More Frequently Asked Questions

Will the formatter preserve my comments?

No. The js-yaml library parses YAML into a JavaScript value and re-emits it from that value, which means comments (# like this) are dropped, they live in the source text, not in the parsed structure. If preserving comments matters (it usually does for hand-curated config files), use a comment-preserving alternative like eemeli/yaml via its CST API, or do small edits by hand rather than round-tripping through this formatter.

Why does my NO get treated as a boolean by my server's YAML parser?

Because that parser is using YAML 1.1 (the default for PyYAML, snakeyaml, and many others), which interprets NO as the boolean false. This formatter uses YAML 1.2 by default (via js-yaml) so it doesn't trigger the bug here, but the moment you ship the file to a YAML 1.1 environment the trap activates. Always quote ambiguous strings: country: "NO".

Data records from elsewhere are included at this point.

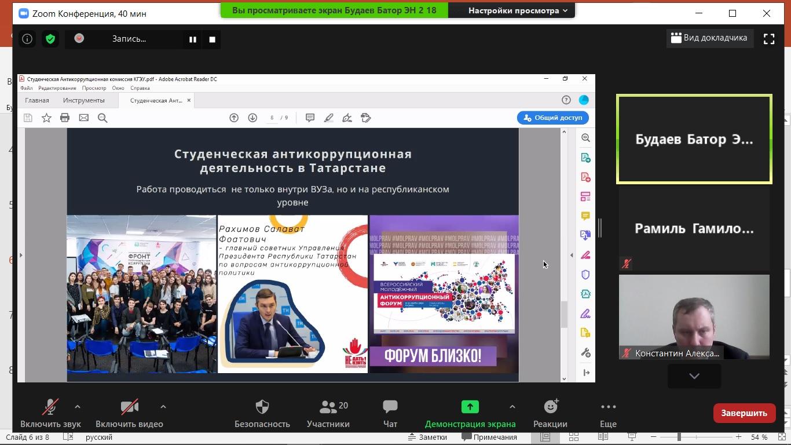Open the meeting info icon
Screen dimensions: 791x445
27,39
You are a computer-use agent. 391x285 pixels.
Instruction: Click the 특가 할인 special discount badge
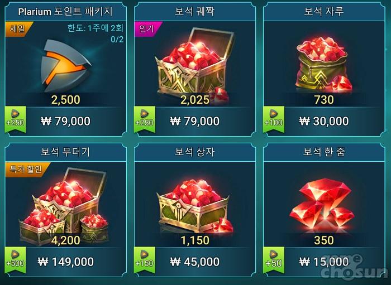(27, 170)
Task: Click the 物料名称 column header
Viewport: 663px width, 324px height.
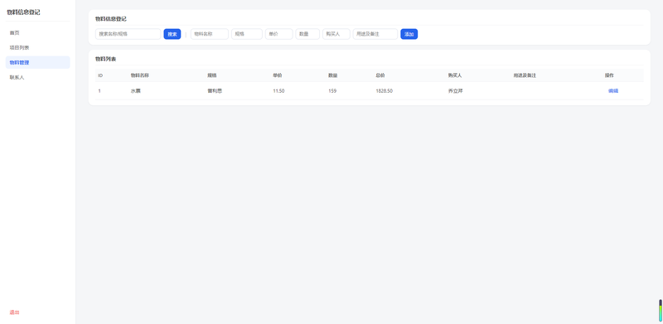Action: click(139, 75)
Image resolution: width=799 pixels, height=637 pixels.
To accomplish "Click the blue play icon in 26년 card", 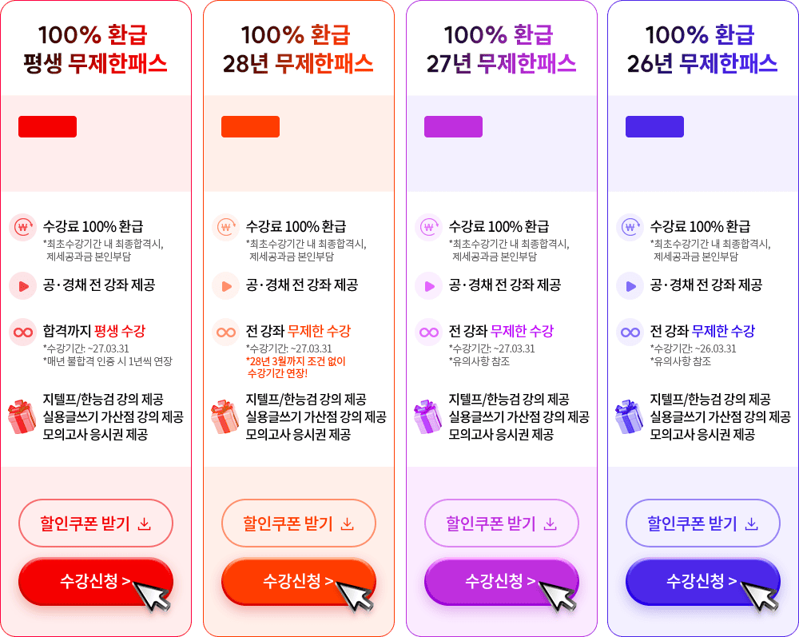I will click(630, 285).
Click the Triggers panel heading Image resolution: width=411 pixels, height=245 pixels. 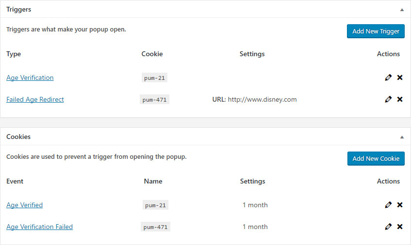(x=18, y=9)
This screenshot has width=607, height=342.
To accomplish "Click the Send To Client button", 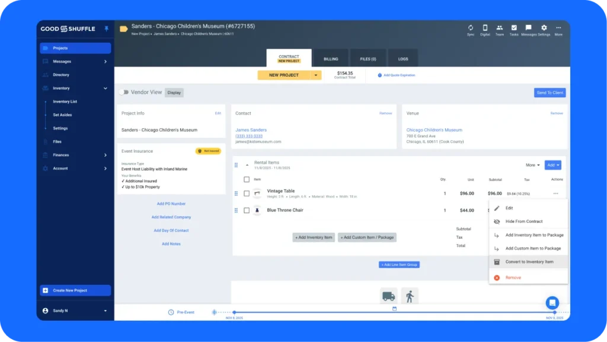I will (550, 93).
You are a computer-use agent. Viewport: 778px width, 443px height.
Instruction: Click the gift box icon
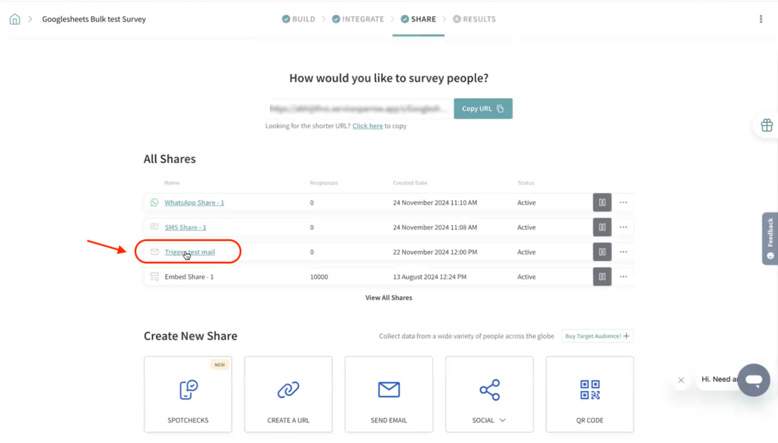click(767, 125)
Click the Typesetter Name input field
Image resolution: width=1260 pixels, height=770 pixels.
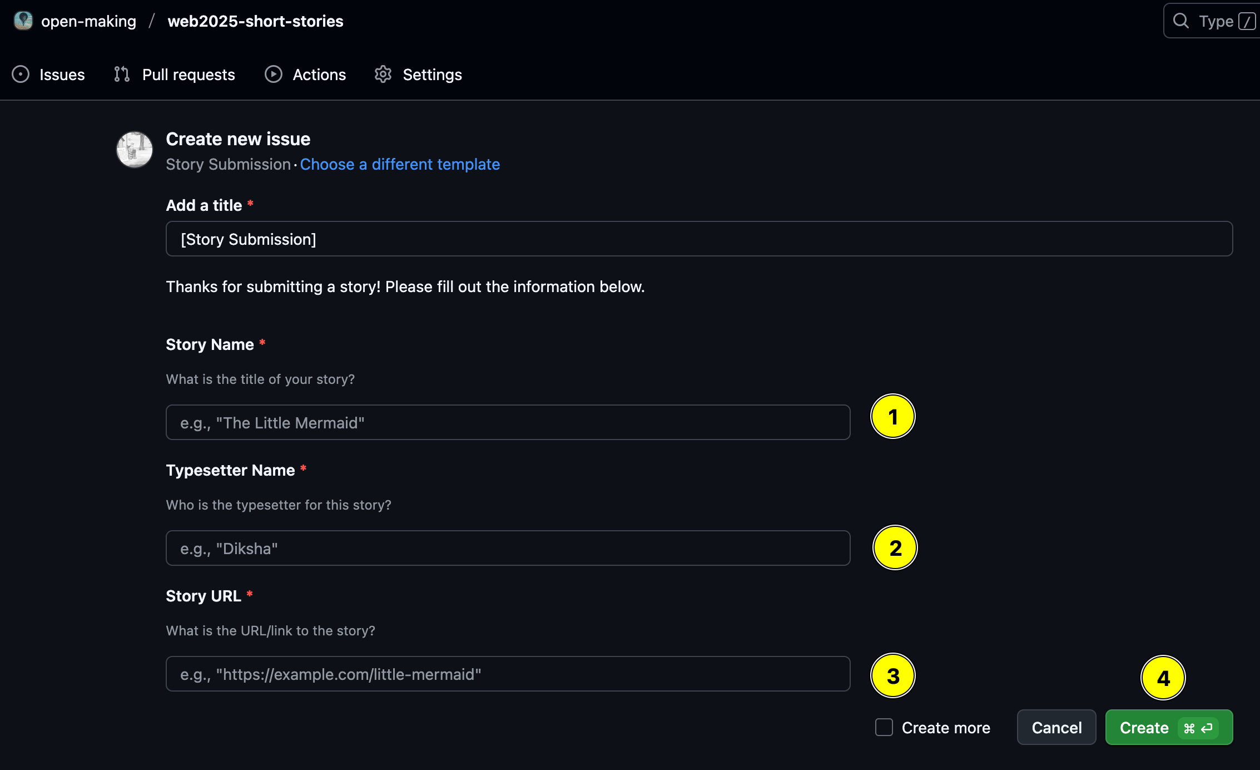point(508,548)
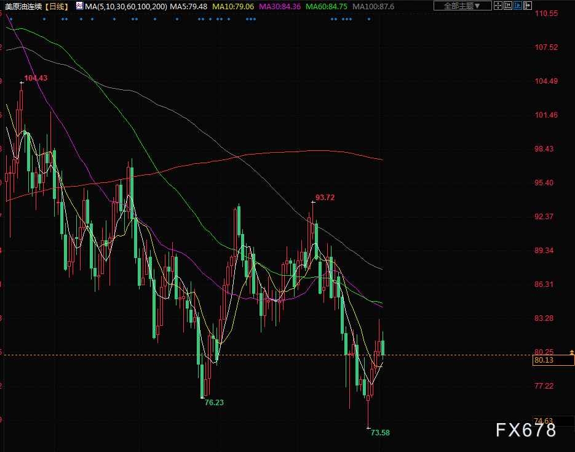Click the 93.72 peak price marker
The width and height of the screenshot is (575, 452).
pos(325,198)
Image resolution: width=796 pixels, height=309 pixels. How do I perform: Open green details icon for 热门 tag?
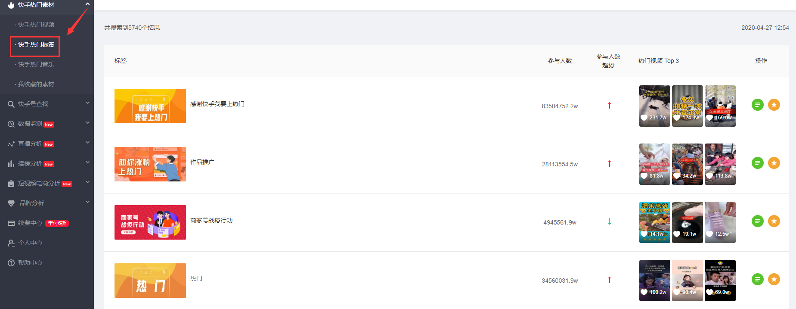(x=757, y=279)
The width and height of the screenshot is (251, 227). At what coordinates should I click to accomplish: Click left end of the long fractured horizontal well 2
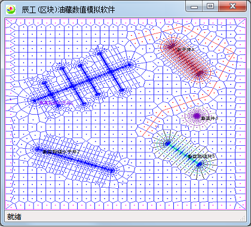pos(38,149)
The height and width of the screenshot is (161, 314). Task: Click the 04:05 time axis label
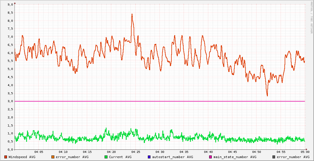coord(39,152)
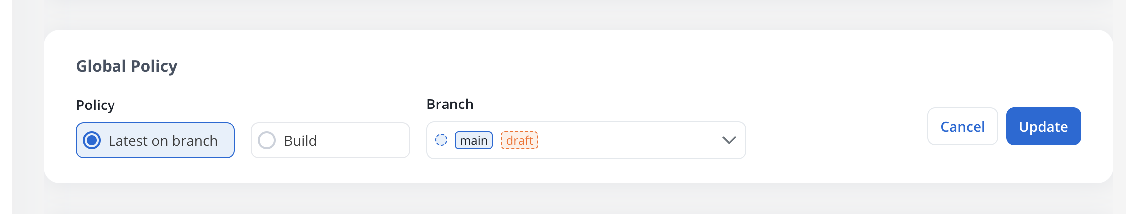Click the dashed circle branch status icon
The image size is (1126, 214).
[441, 140]
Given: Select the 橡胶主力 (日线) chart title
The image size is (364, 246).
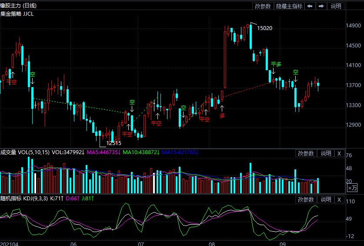Looking at the screenshot, I should (18, 6).
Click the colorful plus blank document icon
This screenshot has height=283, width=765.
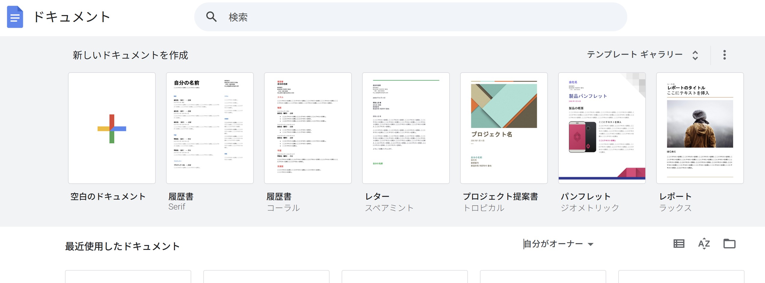coord(112,129)
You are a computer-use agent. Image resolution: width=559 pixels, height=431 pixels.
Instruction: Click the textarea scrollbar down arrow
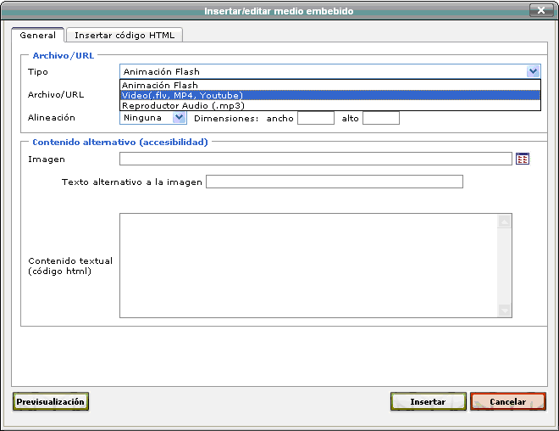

Can I convert YAML to JSON?

Yes, click "→ JSON". The conversion is lossless for everything that can be represented in JSON (strings, numbers, booleans, null, arrays, objects). Things that don't survive: comments (JSON has no syntax for them), anchors and aliases (JSON has no equivalent), and YAML's date / time-stamp types (which become strings in JSON). For the reverse direction, use the dedicated JSON to YAML tool.

Is anything sent to a server?

No. All parsing, formatting, and JSON conversion run in your browser via js-yaml. The pasted YAML is never transmitted to any server. This matters because YAML configs frequently contain secrets (Kubernetes Secret values, database passwords, API keys, internal endpoints) that shouldn't be uploaded to a third-party service.

What's the size limit?

No hard limit, the formatter runs in your browser's memory. Typical Kubernetes manifests (a few KB) and Helm charts (tens of KB) format instantly. Very large multi-document files (multiple MB) can be slow but generally work; if you have a 10-MB Helm chart, format it locally with a CLI tool instead.

Why is YAML so error-prone?

Three reasons that compound: (1) significant whitespace means typos cause silent semantic changes; (2) YAML 1.1's permissive type coercion turns ambiguous strings into unintended booleans / numbers; (3) the format has too many ways to write the same thing (block vs flow, single vs double quotes, three flavours of multi-line strings. The defensive habits) always quote, always be consistent with indentation, validate before deploying, fix most of the surface area.